Pelo visto, o ex-presidente recebeu algum
tipo de recado nesse sentido, pois até duas semanas atrás as Forças Armadas
estavam na lista dos petistas como um obstáculo difícil, mas não de todo
intransponível.
Do mesmo rol de resistências a serem
vencidas constam — e a esses setores Lula não emitiu sinal algum de desistência
— os evangélicos, boa parte do empresariado, o alto escalão dos negócios do
campo e, claro, os adversários políticos; tanto os tradicionais quanto aqueles
a serem resgatados da aliança firmada com Jair Bolsonaro em 2018.
As pesquisas de intenção de votos para 2022 mostram o petista com vantagens cujo retrato é de vitória antecipada. Nelas, Lula tem praticamente o dobro dos índices de Bolsonaro, chegando, em algumas, a obter dianteira suficiente para vencer no primeiro turno.
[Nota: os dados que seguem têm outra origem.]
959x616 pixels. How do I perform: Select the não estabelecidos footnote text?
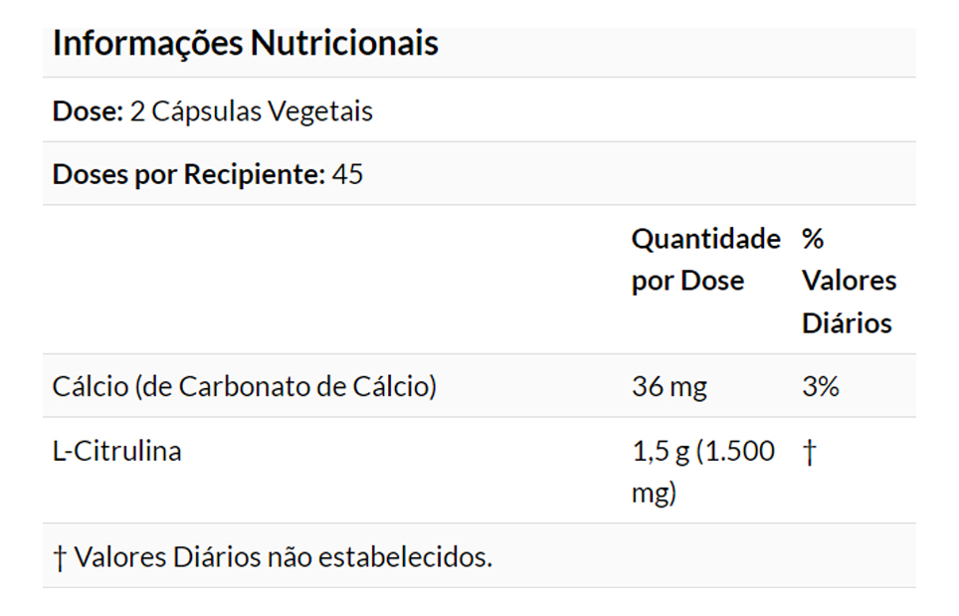379,557
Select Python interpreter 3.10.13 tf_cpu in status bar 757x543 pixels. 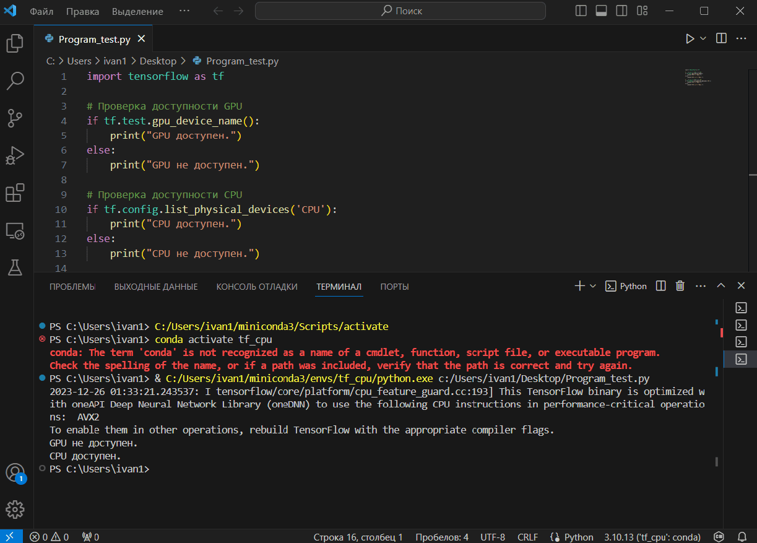652,537
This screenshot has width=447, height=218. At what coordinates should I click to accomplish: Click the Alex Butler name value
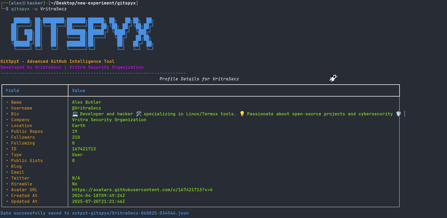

Isso se a eleição fosse hoje. Ocorre,
porém, que não é. Além de faltar pouco mais de um ano para a data da disputa que
não se ganha de véspera, as aparências são travessas e às vezes dificultam a
percepção e a compreensão objetiva dos fatos.
Nessa armadilha da ilusão não caem os
articuladores mais experientes da campanha, sendo Lula o primeiro a saber que a
estrada é longa e o caminho repleto de percalços. Então, que não se tome como
real o triunfalismo aparente. No bastidor, a palavra de ordem é trabalho duro
aliado a uma dose oceânica de torcida.
No campo da esperança, a nação petista
direciona sua energia para dois desejos: que a candidatura de Jair Bolsonaro à
reeleição não venha a derreter a ponto de fazê-lo desistir de concorrer e que
não vinguem as candidaturas ditas de centro. Hoje elas são alvo de descrédito,
frequentam o limbo e a expectativa no PT é que assim permaneçam.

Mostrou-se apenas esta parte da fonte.